((
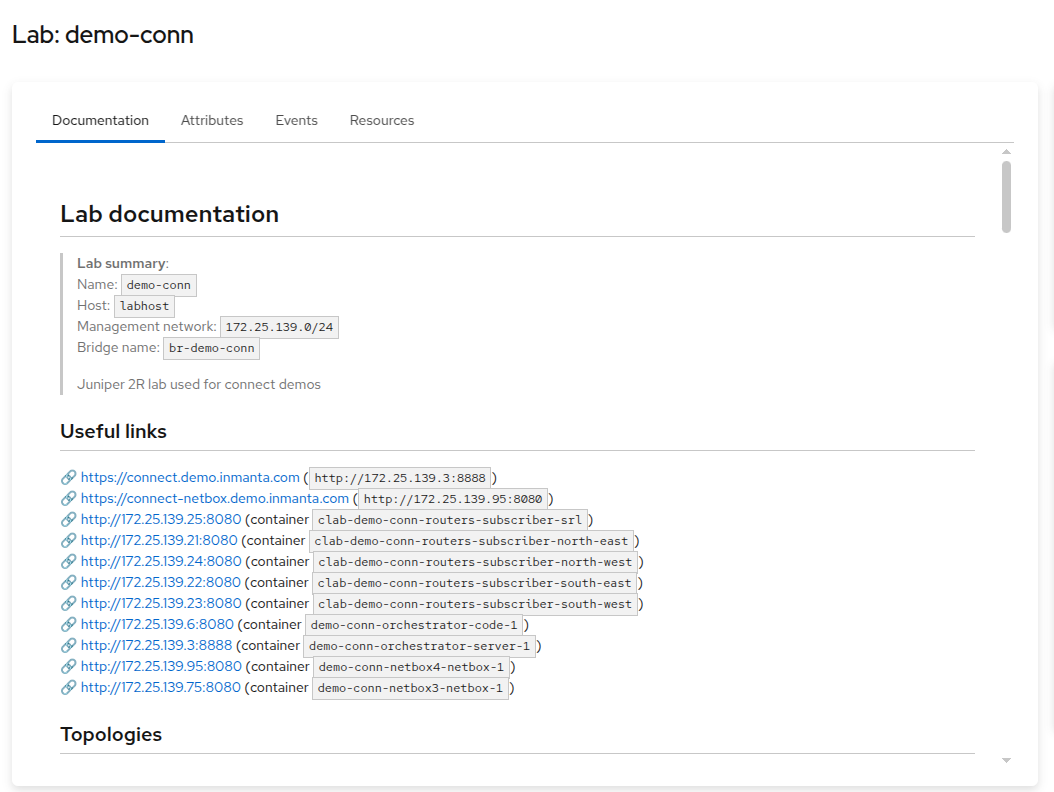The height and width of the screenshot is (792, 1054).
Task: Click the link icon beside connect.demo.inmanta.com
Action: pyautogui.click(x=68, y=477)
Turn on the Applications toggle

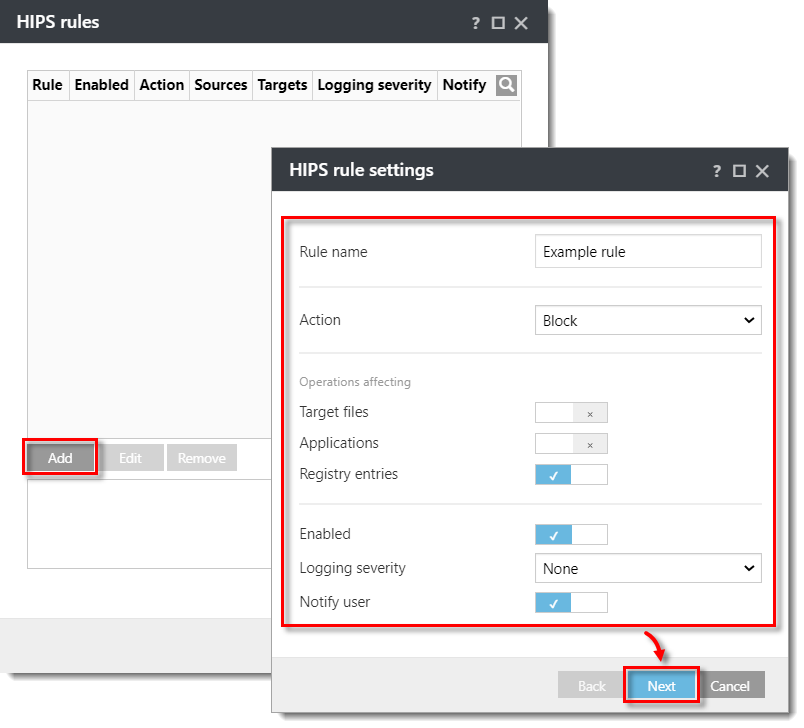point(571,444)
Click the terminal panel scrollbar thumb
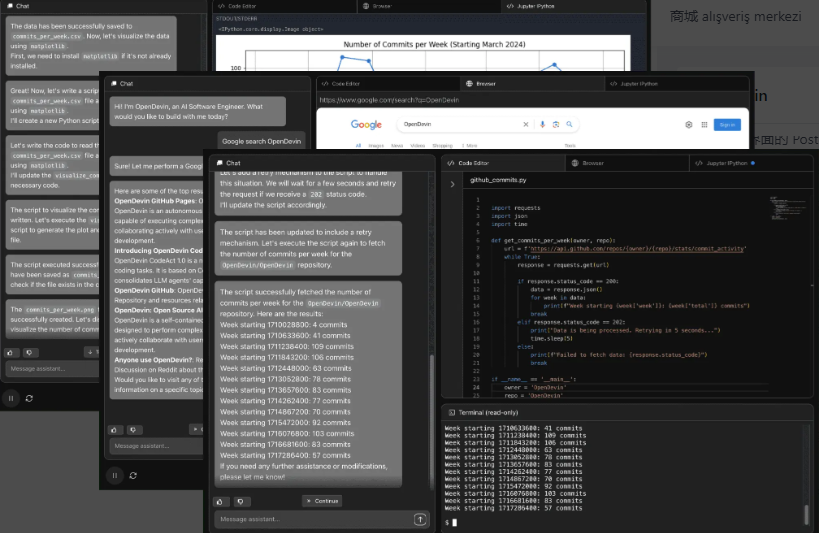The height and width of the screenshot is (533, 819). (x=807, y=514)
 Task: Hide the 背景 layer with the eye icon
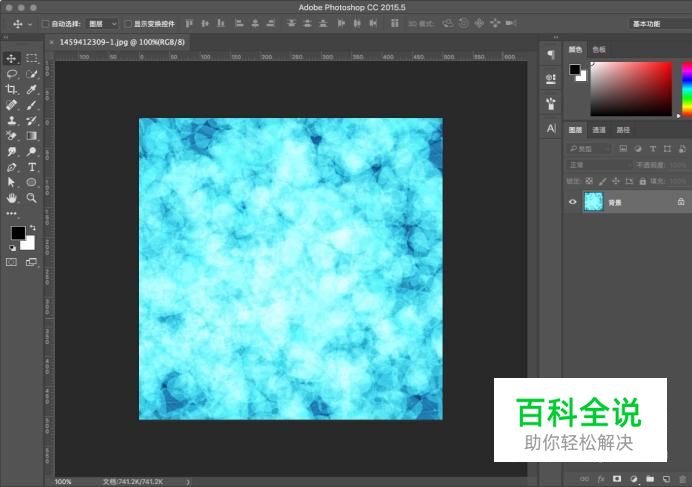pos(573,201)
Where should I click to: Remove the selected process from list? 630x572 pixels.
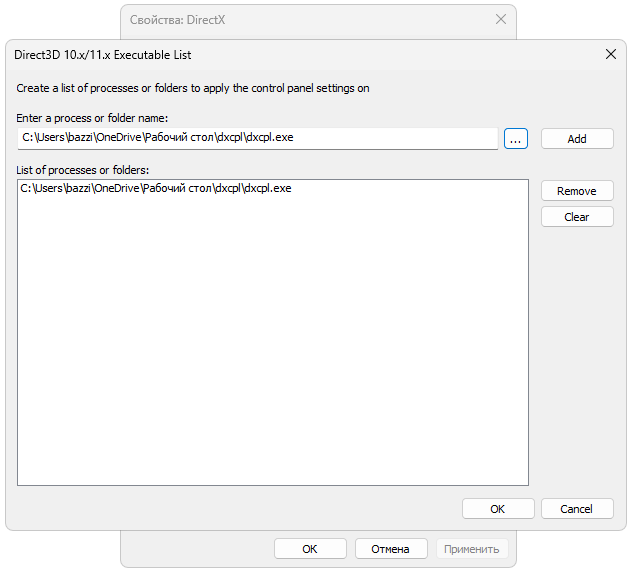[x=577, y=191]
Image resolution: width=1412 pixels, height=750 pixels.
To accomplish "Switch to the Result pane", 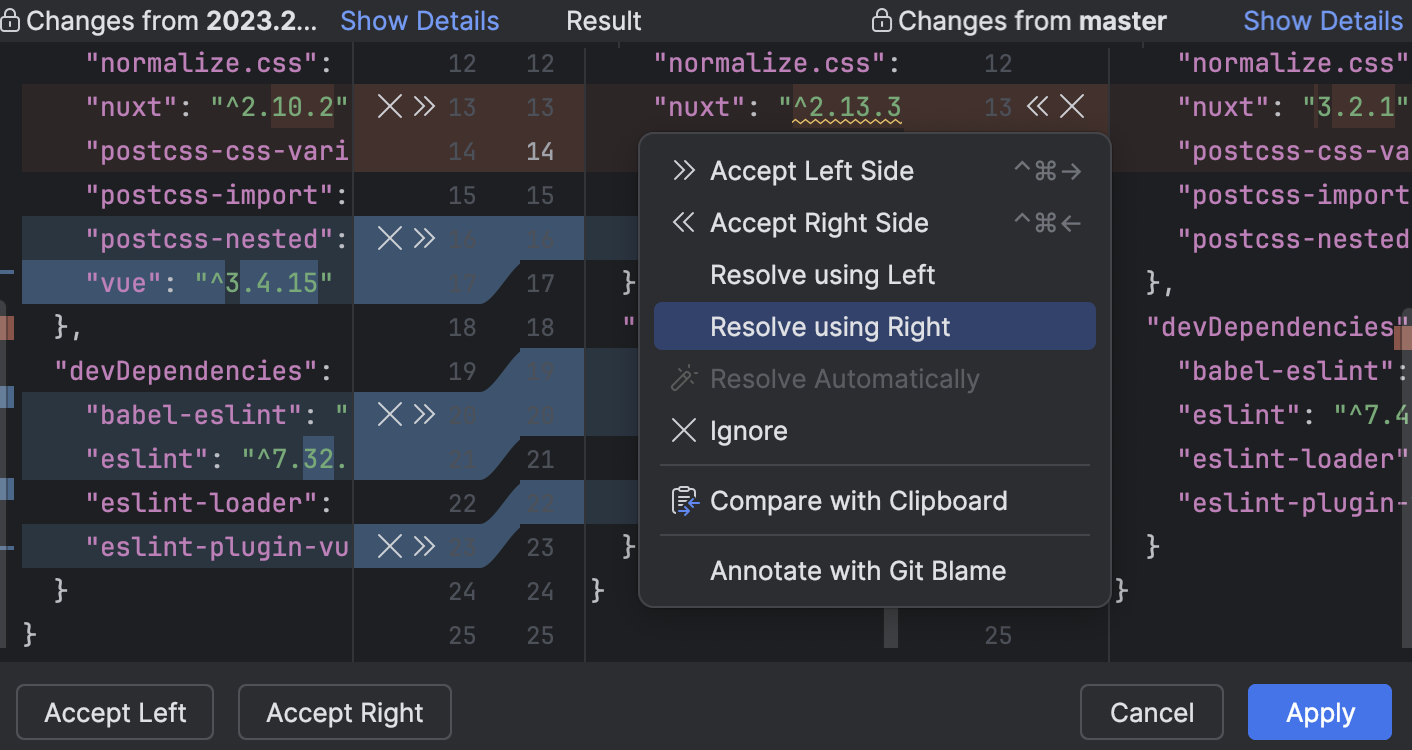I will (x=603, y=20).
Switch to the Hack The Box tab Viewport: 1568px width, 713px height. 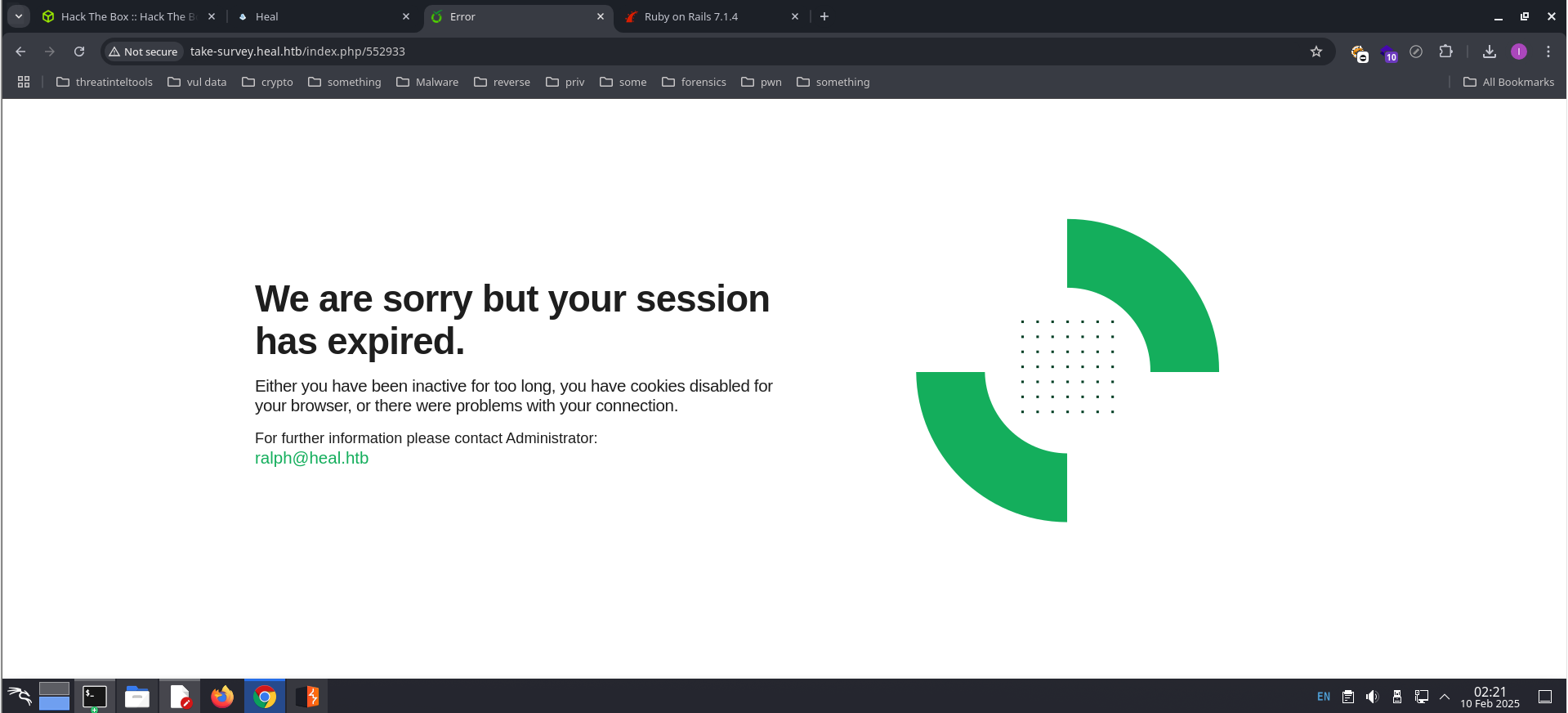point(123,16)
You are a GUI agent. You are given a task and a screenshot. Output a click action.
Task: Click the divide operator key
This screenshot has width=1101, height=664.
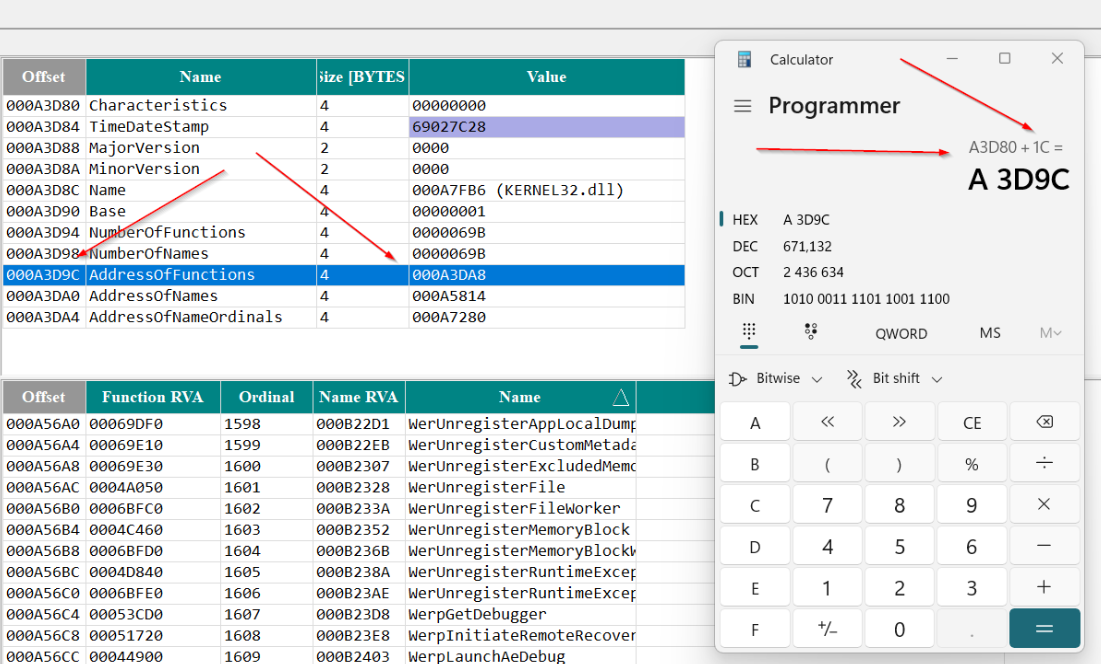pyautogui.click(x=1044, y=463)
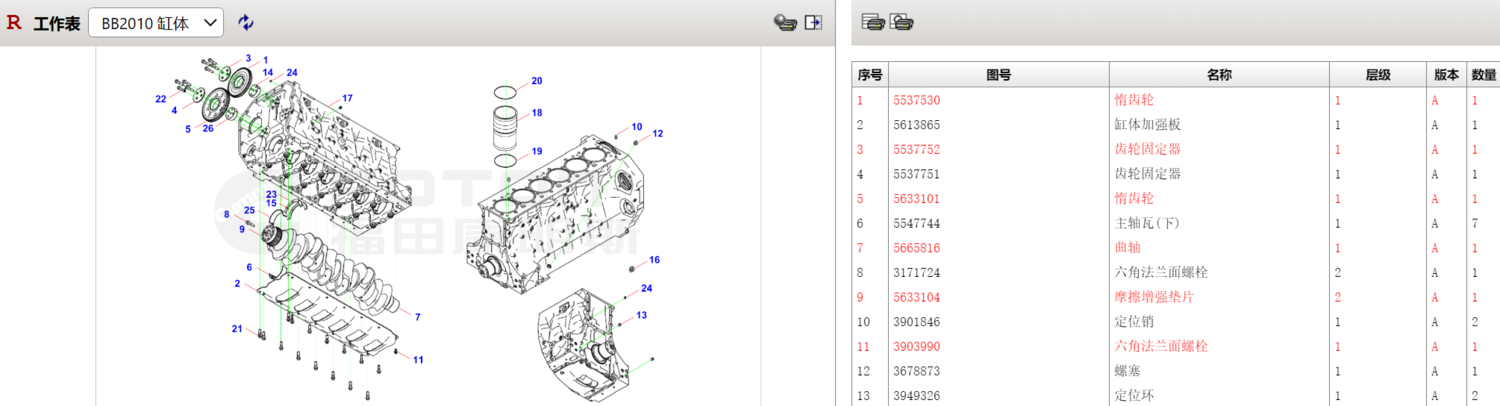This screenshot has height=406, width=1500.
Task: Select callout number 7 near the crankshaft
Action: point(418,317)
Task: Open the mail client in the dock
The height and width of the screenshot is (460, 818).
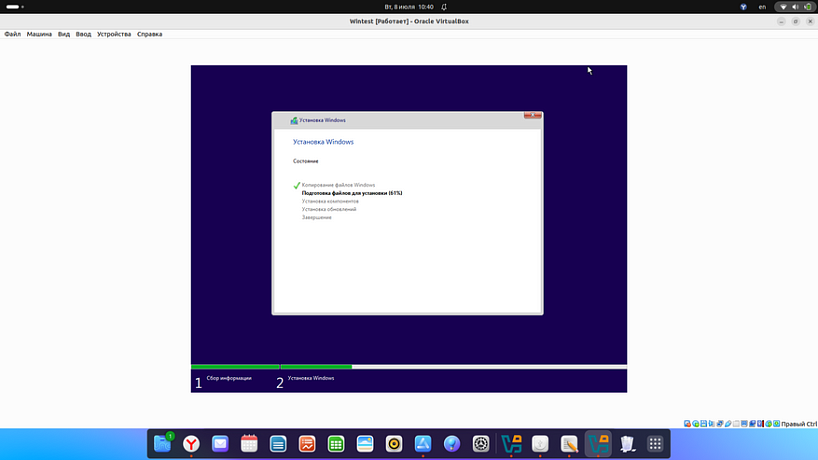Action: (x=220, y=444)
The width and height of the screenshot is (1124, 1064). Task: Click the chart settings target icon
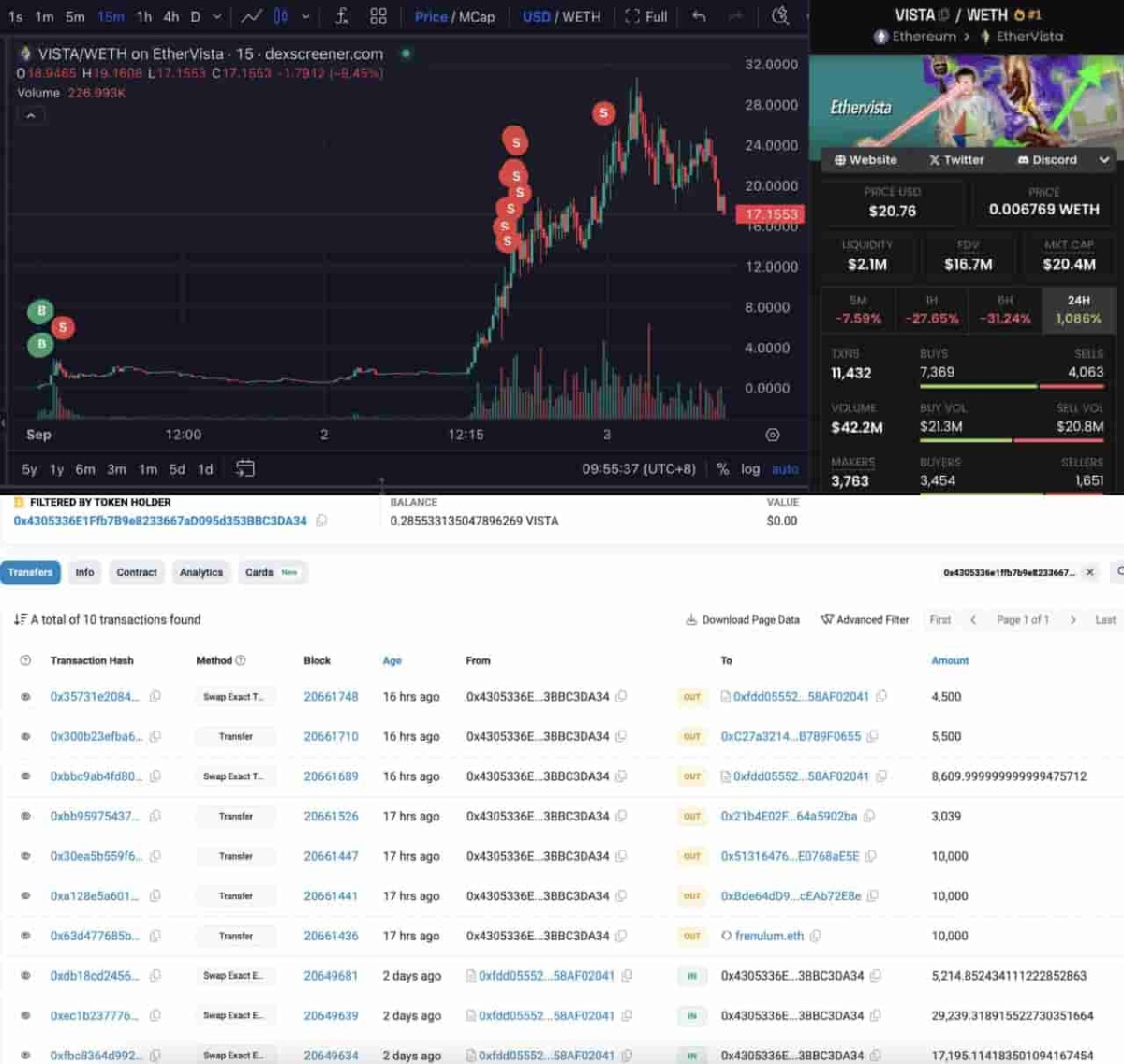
))
- [TASK]
Every line from the one that contains "The height and width of the screenshot is (460, 818)." through the end of the records above is to be reproduced exactly; no picture goes in the copy.

- [ANSWER SPACE]
The height and width of the screenshot is (460, 818).
Action: (x=220, y=444)
The width and height of the screenshot is (1124, 1064). Task: Click the chart settings target icon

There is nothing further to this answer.